Good thing about winter is availability of variety of fruits and vegetables in local market. This helps us to detoxify and nourish our system. As we all have a tendency to drink less water in winter, so balancing the minerals and maintaining the Ph level of our system is done by eating fresh and seasonal fruits and vegetables.
Fruits and vegetables contain essential vitamins, minerals, and fiber that may help protect you from chronic diseases. It has been estimated that eating at least 5 portions of a variety of fruit and vegetables a day could reduce the risk of deaths from chronic diseases such as heart disease, stroke, and cancer by up to 20%. Other health benefits include delaying the development of cataracts, reducing the symptoms of asthma, improving bowel function, and helping to manage diabetes. Green leafy vegetables and oranges are also good sources of folate essential for all women of childbearing age. Eating fruit and vegetables can help to achieve other dietary goals including increasing fiber intake, reducing fat intake, help maintain a healthy weight, and substituting for foods with added sugars.
Substituting fruits and vegetables for higher-calorie foods can be part of a weight loss strategy as they are low in fat and calories and a good source of dietary fiber. High fiber content fills the stomach faster limiting the total amount of food consumed. The presence of many vitamins and other chemicals in vegetables supply the body with nutrients necessary to boost energy production within the muscle cells. This gives us a natural feeling of vitality and the energy to become more active helping to burn more energy each day.
Vegetables and fruits are also low in sodium so they help reduce water gains. Sodium is present in virtually all processed foods; it causes the body to hold water within the interstitial areas of the body. It has been estimated that many average people may be holding up to 5 pounds of additional water caused from a high intake of sodium.
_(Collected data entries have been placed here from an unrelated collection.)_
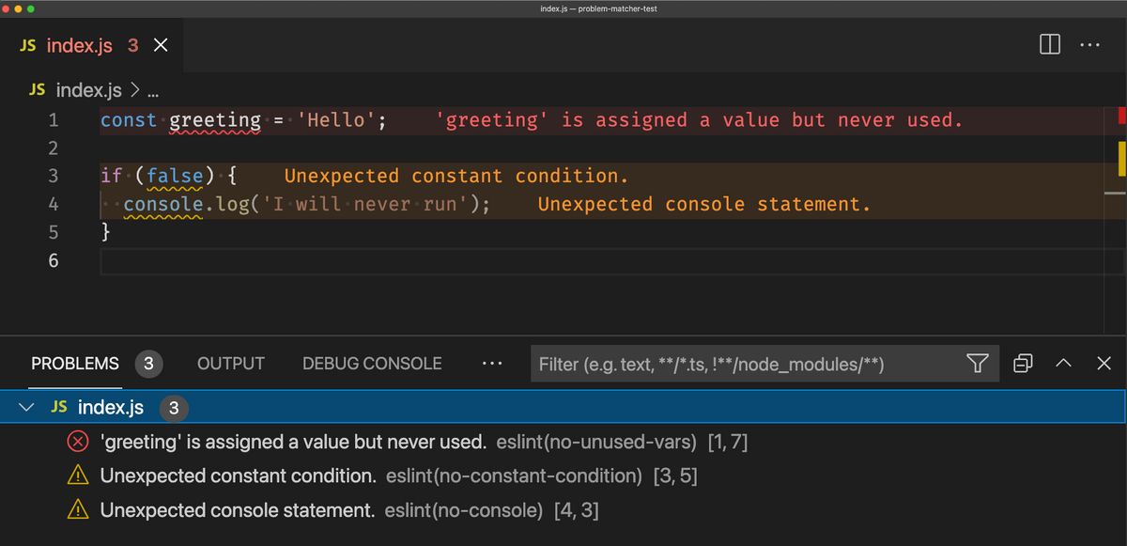Click the Split Editor icon

pos(1050,45)
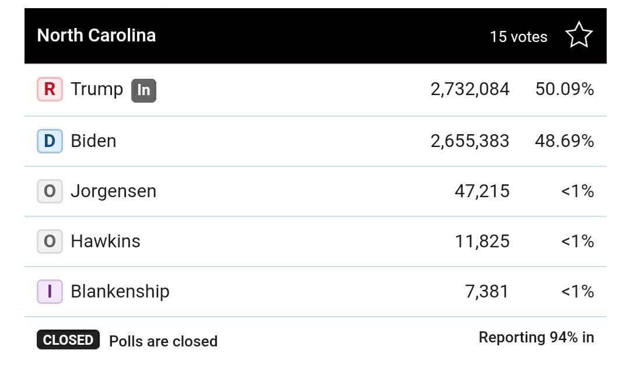The height and width of the screenshot is (371, 630).
Task: Select candidate name Blankenship
Action: coord(120,292)
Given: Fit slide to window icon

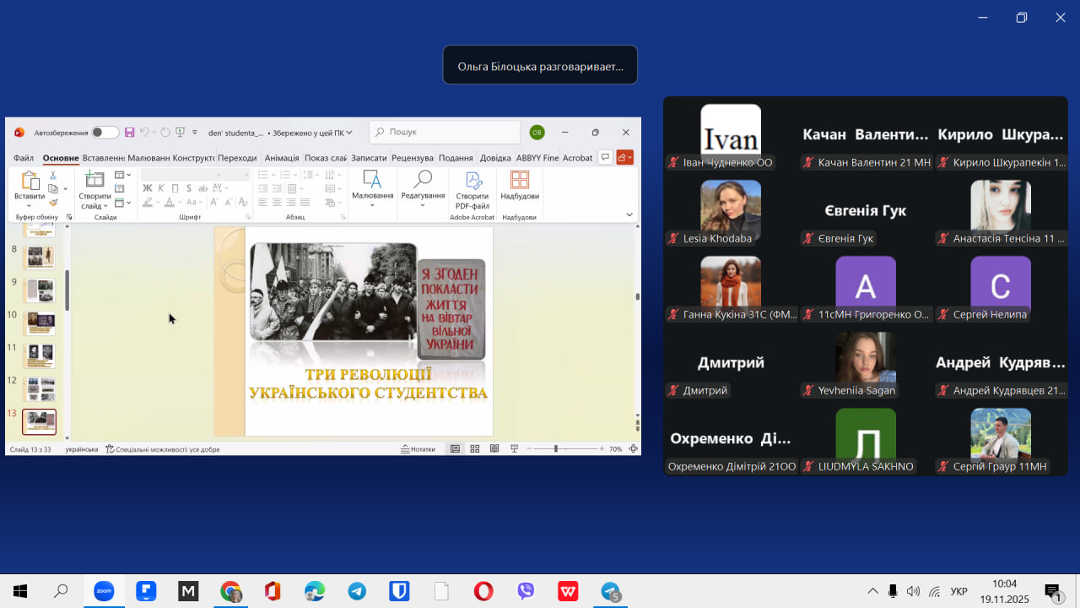Looking at the screenshot, I should (633, 449).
Great reasons for eating vegetables to benefit with losing weight
- Low in fat
- Low in calories
- Less water retention - low in sodium
- Fill stomach quickly - high in fiber
- Increased vitality due to high nutrient content
Mediterranean Grilled Vegetable Soup
Ingredients
» 2 red bell peppers, cored, seeded and quartered lengthwise
» 1 yellow bell pepper, cored, seeded and quartered lengthwise 2 small
» 1 red onion, peeled and cut into 1/2-inch-thick slices
» 1 tsp. olive oil
» 3 large ripened tomatoes (1 1/4 lbs.), cored and chopped
» 1 clove garlic, peeled
» 1/2 tsp. dried oregano
» 1/4 cup shredded basil leaves
» 1 Tbsp. red-wine vinegar
» salt & freshly ground black pepper to taste.
Method
Prepare a grill or preheat the broiler. Grill or broil bell peppers, skin-side toward the flame, until the skin is blackened, 5 to 10 minutes. Place in a paper bag and set aside for 15 minutes.
Meanwhile, brush onion slices with oil and grill or broil until well browned and tender, about 5 minutes. Chop coarsely and set aside.
Peel the peppers. Coarsely chop the yellow pepper and set aside with the reserved onions. Place the red peppers in a food processor or blender, along with tomatoes, garlic and oregano; puree until smooth. Transfer to a bowl and stir in 1 cup water, basil, vinegar and the reserved chopped vegetables. Season with salt and pepper. Cover and refrigerate until cool, about 30 minutes.